HELAINE SCHREIER, Plaintiff-Appellant, against WEIGHT WATCHERS NORTHEAST REGION, INC., Defendant-Appellee.


The opinion of the court was delivered by: ARTHUR D. SPATT

 SPATT, District Judge.

 Helaine Schreier, the plaintiff-appellant pro se, moves the Court for an Order pursuant to Fed. R. App. P. 10(e) to add documents, which were not introduced into evidence during her jury trial before this Court, to her record on appeal. She also requests the following relief from the Court: 1) that the Court subpoena the phone records of two witnesses who testified at the trial; 2) that the Court accept sworn statements from two additional witnesses; and 3) that the defendant be directed to present a document when referring to a document, although she does not indicate when . . . during appellate argument or during this motion or some other time.

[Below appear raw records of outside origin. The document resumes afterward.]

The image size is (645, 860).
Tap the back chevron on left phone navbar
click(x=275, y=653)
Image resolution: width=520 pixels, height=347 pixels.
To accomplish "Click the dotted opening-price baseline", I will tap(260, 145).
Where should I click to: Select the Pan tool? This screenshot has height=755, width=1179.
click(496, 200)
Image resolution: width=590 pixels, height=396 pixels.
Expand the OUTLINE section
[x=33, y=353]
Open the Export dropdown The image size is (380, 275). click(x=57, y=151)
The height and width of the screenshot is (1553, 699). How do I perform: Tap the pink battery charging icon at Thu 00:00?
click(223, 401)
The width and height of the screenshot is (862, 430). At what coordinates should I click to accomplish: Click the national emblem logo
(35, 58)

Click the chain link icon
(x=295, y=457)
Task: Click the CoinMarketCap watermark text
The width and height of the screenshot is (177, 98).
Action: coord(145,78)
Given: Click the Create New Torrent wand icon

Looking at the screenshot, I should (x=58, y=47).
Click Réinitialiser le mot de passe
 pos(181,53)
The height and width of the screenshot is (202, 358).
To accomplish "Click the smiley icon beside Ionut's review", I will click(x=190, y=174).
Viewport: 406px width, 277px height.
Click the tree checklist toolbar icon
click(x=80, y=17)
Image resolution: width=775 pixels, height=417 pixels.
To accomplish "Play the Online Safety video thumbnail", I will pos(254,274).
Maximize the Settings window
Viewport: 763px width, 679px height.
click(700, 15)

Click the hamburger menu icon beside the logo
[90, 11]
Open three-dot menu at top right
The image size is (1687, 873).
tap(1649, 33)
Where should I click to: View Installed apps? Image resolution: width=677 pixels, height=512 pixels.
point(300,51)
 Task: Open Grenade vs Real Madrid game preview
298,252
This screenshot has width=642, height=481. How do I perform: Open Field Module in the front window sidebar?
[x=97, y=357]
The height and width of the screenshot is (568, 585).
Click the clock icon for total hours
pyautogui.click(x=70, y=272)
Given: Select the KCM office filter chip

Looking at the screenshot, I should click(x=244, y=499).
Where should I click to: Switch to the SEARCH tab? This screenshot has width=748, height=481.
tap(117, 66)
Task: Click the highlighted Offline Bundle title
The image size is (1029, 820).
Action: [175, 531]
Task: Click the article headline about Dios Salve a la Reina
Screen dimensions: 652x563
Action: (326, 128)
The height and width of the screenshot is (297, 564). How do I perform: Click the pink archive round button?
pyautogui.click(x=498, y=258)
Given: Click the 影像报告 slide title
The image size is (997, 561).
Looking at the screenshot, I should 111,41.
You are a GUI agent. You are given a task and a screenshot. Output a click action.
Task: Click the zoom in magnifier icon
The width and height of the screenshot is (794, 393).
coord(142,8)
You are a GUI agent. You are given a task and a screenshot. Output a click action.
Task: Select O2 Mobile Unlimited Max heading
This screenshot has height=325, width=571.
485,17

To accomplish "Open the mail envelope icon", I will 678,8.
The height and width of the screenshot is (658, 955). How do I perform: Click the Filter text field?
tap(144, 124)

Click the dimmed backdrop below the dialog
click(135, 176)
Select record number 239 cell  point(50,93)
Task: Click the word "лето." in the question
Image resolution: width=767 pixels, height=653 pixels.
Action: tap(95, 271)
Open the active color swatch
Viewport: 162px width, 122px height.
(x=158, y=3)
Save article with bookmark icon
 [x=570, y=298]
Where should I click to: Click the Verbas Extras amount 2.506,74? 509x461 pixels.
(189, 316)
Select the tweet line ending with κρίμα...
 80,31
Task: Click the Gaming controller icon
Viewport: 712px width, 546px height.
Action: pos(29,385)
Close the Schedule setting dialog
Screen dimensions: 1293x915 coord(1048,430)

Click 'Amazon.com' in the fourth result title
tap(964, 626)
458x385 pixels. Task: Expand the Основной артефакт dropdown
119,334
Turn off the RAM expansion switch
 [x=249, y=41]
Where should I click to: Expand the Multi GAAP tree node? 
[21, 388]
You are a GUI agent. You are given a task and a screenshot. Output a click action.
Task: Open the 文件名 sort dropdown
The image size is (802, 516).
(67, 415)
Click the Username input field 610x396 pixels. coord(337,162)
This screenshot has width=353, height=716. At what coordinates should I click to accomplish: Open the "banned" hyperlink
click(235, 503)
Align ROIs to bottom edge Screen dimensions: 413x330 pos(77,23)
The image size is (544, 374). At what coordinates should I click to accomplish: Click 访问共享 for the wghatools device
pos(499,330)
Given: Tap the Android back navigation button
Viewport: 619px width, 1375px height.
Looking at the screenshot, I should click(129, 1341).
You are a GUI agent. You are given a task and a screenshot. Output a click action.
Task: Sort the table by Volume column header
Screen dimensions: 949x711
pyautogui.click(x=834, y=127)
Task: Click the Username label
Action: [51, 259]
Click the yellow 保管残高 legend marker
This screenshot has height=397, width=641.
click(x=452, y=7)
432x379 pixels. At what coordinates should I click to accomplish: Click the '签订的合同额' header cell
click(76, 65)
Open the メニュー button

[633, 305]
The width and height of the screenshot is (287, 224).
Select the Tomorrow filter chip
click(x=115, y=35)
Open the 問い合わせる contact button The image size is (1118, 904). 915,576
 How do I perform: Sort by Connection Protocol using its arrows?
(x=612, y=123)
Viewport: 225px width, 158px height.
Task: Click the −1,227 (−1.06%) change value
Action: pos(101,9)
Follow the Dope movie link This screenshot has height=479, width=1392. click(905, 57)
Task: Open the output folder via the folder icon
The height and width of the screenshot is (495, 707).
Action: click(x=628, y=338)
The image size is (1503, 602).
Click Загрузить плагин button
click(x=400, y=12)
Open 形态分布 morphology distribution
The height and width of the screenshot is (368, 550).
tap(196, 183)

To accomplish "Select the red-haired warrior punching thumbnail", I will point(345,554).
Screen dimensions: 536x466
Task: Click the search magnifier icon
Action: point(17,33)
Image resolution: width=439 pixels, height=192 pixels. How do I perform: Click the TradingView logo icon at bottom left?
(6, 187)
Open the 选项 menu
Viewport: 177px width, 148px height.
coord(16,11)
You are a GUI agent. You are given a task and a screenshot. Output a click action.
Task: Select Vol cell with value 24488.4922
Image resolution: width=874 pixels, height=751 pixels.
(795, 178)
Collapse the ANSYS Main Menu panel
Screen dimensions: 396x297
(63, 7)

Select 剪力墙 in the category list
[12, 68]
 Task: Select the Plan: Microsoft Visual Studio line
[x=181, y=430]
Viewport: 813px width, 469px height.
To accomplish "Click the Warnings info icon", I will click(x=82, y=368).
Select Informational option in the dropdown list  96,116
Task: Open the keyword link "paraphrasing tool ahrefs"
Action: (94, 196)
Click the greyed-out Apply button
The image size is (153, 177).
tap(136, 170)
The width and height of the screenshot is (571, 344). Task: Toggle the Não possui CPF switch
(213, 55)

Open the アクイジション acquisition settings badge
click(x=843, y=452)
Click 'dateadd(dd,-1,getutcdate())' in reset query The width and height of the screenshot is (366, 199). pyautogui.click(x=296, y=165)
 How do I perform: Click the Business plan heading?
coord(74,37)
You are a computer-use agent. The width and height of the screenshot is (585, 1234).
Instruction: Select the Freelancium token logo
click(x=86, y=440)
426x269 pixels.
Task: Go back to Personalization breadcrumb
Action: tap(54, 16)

 This memorandum decision follows an oral decision, which was rendered from the bench at oral argument on December 9, 1994.

 BACKGROUND

 In this employment discrimination action, on May 31, 1994 following a 10 day trial, the jury returned a verdict in favor of the defendant employer, Weight Watchers Northeast Region, Inc. ("Weight Watchers"). Following the trial, the plaintiff, then represented by counsel, made a motion for a new trial pursuant to Fed. R. Civ. P. 59(a), alleging that the jury's verdict contradicted the weight of the evidence and that the testimony of Maryann Povodnich was perjured as well as prejudicial because of surprise to the plaintiff.

 The motion for a new trial was denied by an Order of this Court dated September 26, 1994, the Court finding that there was sufficient evidence introduced at trial from which a reasonable jury could find that the plaintiff was not qualified for her work. The Court also found that there was no bad faith by the defendant or unfair prejudice to the plaintiff with regard to the testimony of Maryann Povodnich. The Court further noted that the allegation of perjury on the part of Maryann Povodnich was unsupported.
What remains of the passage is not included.